• EXTRACT TO READ:
# Recommend Books about Emotional or Physical Abuse or Anger Problems?



## desert-rose (Aug 16, 2011)

I thought it would be useful to compile a list of books about abuse, anger, and dysfunction. So many of us have had to read a lot to deal with the various problems in our marriages that a thread with recommended books might be really helpful for those who are interested in looking for more info.

Do you know a good book about dealing with boundaries in relationships, anger problems, dysfunction, abuse (emotional, verbal, or physical), co-dependency, or anything else to do with imbalances of power? Please share!


----------



## that_girl (Jul 6, 2011)

When Hubs left, I bought "The Emotionally Abusive Relationship". It has tips for the abused and the abuser. It was helpful for me to stop being a turd.

It was helpful for me to see how he feels.


----------



## DayDream (May 25, 2011)

Boundaries: when to say yes and how to say no.

There are also about a dozen books by the same guy...same title different focuses, such as boundaries in marriage, at work, children, etc...


----------



## Mavash. (Jan 26, 2012)

While I haven't read it I do love the author. The book is called the dance of anger.


----------



## EleGirl (Dec 3, 2011)

"Dance of Anger" is very good.


"Dance of Intimacy" is another good one


----------



## Numb in Ohio (Oct 31, 2011)

I read "The New Codependency" for the new generation by Melody Beattie. I think it is a very good book.


----------



## Uptown (Mar 27, 2010)

DesertRose, in 1993, Psychologist Donald Dutton found that 90% to 100% of spouse-batterers have full blown personality disorders. By far, the most common PD responsible for physical abuse is BPD (Borderline Personality Disorder). Indeed, psychotherapist Roger Melton says that nearly half of these physically abusive people have BPD. I therefore recommend Kreger's _Stop Walking on Eggshells,_ the best-selling BPD book targeted to the partners. I also recommend Melton's _Romeo's Bleeding__: When Mr. Right Turns Out to be Mr. Wrong._


----------

• TASK INSTRUCTIONS:
- A) In the thread on books about abuse and anger, what did psychologist Donald Dutton find in 1993?
- B) Duplicate a passage from the thread on books about abuse and anger. Begin at the words "I thought it" and stop after the words "(Jul 6, 2011)".
- C) List every book title named in the thread on books about abuse and anger, giving each title only once.

• GIVEN INFORMATION:
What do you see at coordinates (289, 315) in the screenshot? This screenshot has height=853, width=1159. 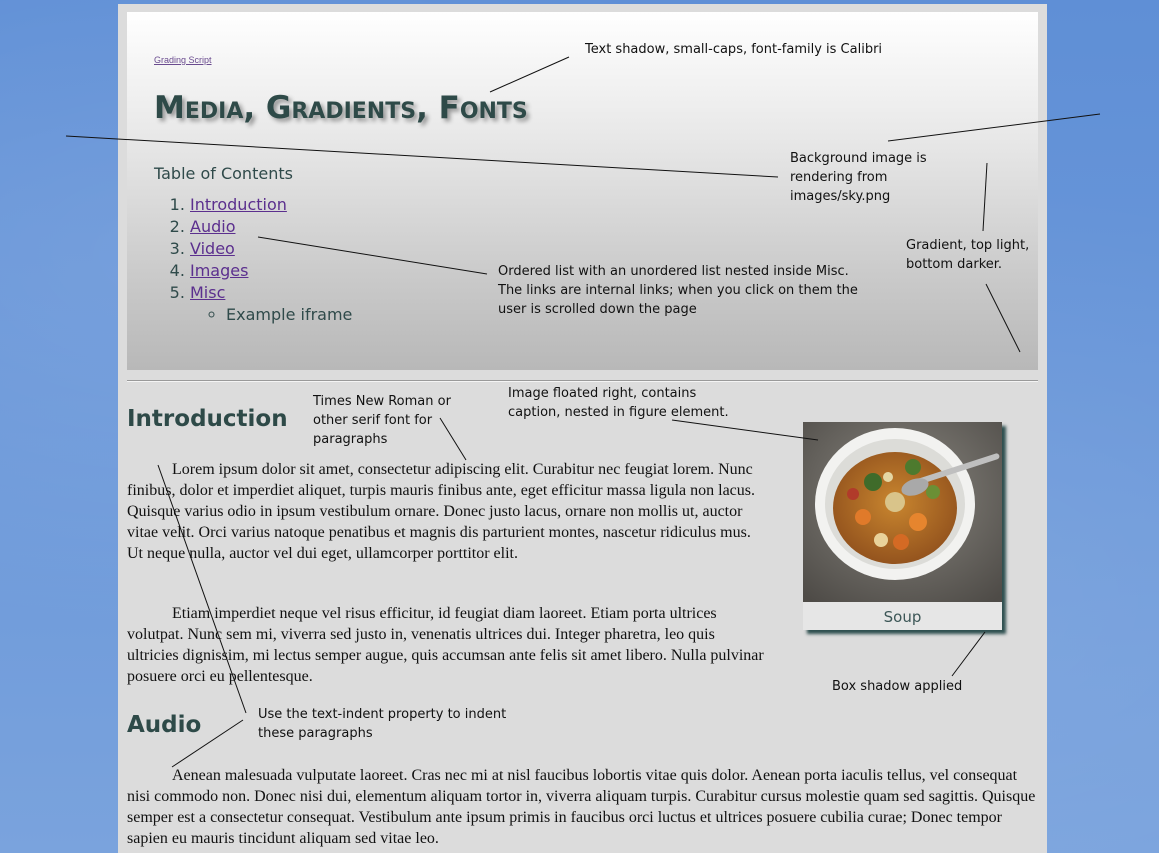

• LIST OF SOLUTIONS:
- A) He found that 90% to 100% of spouse-batterers have full blown personality disorders.

- B)
I thought it would be useful to compile a list of books about abuse, anger, and dysfunction. So many of us have had to read a lot to deal with the various problems in our marriages that a thread with recommended books might be really helpful for those who are interested in looking for more info.

Do you know a good book about dealing with boundaries in relationships, anger problems, dysfunction, abuse (emotional, verbal, or physical), co-dependency, or anything else to do with imbalances of power? Please share!


----------



## that_girl (Jul 6, 2011)

- C)
- The Emotionally Abusive Relationship
- Boundaries: when to say yes and how to say no
- Dance of Anger
- Dance of Intimacy
- The New Codependency
- Stop Walking on Eggshells
- Romeo's Bleeding: When Mr. Right Turns Out to be Mr. Wrong